Start of DATA SECTION

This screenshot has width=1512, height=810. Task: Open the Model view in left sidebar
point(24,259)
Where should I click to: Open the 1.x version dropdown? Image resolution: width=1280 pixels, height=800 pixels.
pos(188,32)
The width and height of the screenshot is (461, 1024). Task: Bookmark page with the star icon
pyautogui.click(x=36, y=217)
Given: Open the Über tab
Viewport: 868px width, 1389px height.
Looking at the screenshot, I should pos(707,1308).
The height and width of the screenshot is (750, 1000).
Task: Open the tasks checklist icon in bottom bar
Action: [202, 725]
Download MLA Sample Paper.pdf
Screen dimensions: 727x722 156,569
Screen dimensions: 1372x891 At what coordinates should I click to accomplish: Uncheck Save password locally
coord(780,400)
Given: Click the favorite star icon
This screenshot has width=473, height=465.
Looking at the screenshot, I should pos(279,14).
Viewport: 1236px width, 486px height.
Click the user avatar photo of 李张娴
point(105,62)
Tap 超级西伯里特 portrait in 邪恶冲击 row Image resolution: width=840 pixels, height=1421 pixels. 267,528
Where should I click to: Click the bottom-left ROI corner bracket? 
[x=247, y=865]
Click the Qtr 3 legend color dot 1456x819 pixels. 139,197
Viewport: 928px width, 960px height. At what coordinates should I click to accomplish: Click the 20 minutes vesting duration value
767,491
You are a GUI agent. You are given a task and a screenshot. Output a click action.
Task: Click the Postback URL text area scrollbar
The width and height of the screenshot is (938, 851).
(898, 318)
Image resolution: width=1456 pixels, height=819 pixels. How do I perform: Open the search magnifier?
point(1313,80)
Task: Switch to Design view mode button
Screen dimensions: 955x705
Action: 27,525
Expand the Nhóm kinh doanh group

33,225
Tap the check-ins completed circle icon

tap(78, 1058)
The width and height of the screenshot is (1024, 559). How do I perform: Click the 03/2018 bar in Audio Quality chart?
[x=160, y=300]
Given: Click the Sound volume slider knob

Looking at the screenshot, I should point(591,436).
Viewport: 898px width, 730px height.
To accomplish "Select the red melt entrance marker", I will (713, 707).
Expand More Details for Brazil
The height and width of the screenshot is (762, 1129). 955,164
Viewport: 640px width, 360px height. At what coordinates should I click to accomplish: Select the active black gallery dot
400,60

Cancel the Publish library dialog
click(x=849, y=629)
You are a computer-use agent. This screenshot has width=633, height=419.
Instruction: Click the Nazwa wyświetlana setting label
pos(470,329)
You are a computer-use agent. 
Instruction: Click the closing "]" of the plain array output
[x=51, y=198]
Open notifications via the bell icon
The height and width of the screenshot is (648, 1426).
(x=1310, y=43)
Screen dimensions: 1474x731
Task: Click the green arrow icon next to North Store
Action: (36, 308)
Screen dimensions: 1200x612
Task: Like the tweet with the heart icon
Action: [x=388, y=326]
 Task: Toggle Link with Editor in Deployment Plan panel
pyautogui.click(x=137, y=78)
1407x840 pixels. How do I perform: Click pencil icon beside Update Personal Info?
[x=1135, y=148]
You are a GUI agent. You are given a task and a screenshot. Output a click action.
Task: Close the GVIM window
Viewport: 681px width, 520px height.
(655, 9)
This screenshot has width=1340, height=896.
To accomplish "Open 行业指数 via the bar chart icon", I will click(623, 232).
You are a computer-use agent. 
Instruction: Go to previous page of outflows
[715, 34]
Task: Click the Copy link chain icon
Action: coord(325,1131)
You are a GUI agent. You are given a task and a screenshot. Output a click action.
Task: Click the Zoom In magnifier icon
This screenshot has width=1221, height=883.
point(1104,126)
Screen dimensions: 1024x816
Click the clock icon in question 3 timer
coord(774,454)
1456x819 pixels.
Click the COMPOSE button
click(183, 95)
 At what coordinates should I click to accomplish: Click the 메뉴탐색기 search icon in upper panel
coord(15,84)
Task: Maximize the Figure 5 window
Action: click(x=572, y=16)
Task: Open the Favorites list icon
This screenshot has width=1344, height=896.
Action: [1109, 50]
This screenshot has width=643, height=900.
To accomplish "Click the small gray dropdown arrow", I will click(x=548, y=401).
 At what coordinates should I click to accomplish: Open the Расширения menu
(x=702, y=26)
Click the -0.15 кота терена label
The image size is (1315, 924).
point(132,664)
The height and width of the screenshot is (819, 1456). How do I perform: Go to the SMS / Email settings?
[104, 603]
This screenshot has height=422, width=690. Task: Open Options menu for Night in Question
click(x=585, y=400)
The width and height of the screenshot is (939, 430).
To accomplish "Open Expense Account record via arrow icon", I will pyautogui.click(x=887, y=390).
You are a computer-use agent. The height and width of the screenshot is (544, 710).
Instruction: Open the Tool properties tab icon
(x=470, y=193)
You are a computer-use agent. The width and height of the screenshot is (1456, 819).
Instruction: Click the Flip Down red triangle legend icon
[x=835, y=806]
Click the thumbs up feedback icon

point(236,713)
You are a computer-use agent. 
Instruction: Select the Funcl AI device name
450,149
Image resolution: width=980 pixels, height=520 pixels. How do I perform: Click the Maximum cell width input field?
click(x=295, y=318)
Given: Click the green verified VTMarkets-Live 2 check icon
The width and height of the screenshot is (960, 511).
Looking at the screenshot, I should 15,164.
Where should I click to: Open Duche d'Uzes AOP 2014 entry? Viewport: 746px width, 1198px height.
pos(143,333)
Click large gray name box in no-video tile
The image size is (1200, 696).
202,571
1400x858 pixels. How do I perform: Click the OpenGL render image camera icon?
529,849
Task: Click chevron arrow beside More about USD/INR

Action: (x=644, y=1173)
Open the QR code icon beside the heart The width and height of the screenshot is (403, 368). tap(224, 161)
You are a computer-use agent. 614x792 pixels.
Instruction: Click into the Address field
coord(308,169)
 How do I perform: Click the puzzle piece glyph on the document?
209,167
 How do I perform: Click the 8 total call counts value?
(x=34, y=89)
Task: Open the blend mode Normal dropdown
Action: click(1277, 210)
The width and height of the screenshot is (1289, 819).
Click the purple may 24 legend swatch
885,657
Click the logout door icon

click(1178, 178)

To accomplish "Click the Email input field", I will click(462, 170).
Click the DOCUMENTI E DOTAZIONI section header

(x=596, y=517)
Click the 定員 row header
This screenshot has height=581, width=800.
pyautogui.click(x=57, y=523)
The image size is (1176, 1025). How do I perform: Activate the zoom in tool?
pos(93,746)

End of DATA SECTION

» **TASK GOAL**
Identify each line in the rows above that contains the word "gray", and copy those lines.

» **RESULT OF THIS TASK**
To accomplish "Click the small gray dropdown arrow", I will click(x=548, y=401).
Click large gray name box in no-video tile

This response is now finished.